Even if you missed the lesson, you need to show some effort before we can offer tutorial help. What have you found in your searching so far? Have you looked this up on Hyperphysics? Have you read over the lesson notes? Which textbook are you using?
 
berkeman said:
Welcome to PF.

Even if you missed the lesson, you need to show some effort before we can offer tutorial help. What have you found in your searching so far? Have you looked this up on Hyperphysics? Have you read over the lesson notes? Which textbook are you using?
I got some help, thanks though.
 
This Is Me said:
I got some help, thanks though.
I cannot imagine what kind of help you got. The statement of the problem is
This Is Me said:
Homework Statement:: What is the magnitude of a magnetic field from a 3.5 cm straight conductor with a current of 1.8 A?

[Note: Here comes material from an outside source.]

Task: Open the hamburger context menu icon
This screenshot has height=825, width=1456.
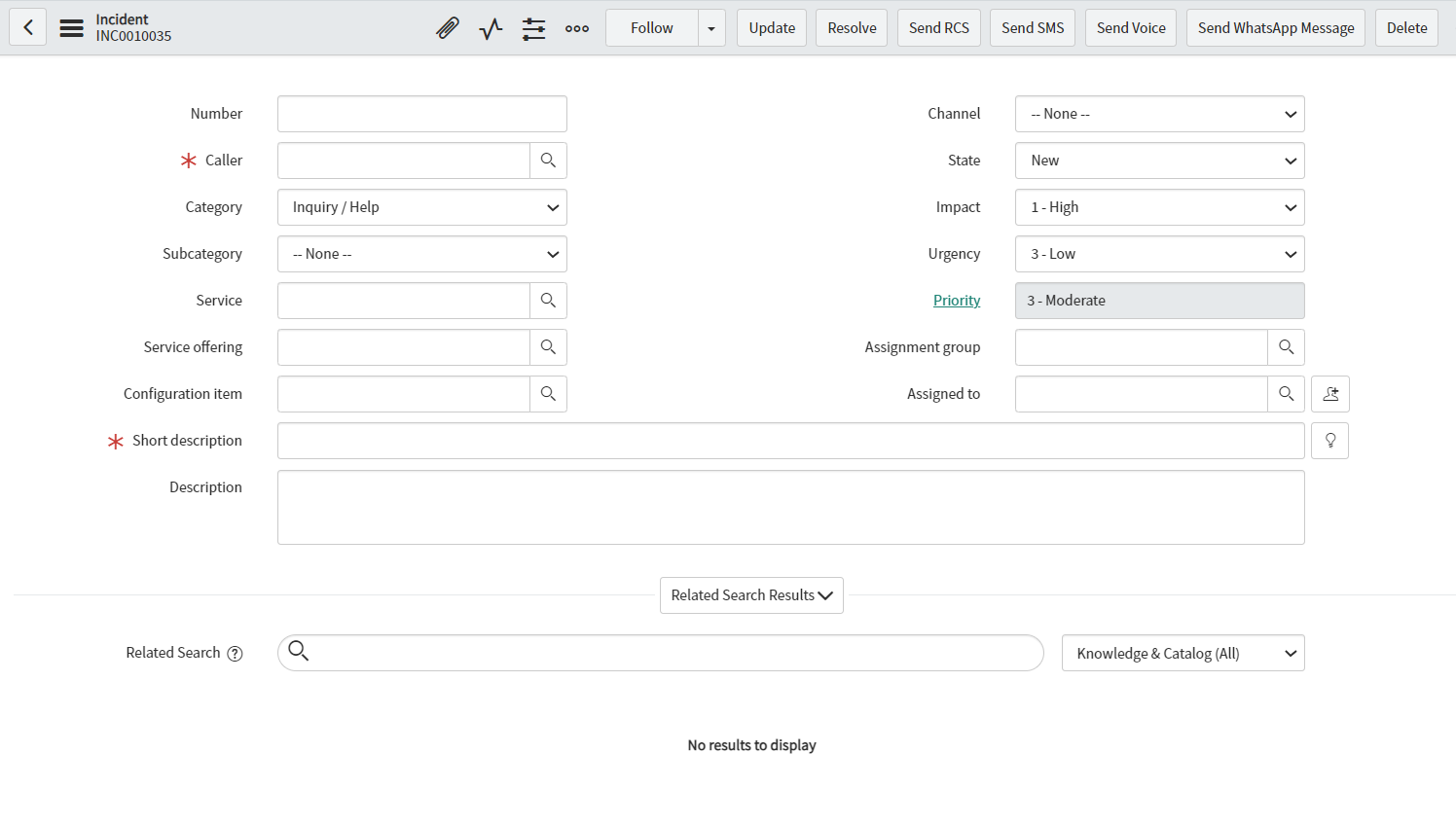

To me, it says that you have a conductor, most likely a wire, that is 3.5 cm long which carries a current of 1.8 A. In that case, Ampere's law is not applicable and you have to (a) use the law of Biot-Savart and (b) know where in space the magnitude of the field is to be calculated. Another interpretation could be that the conductor is a very long wire (not explicitly mentioned in the statement) and the point of interest is at a distance of 3.5 cm from it (also not explicitly stated).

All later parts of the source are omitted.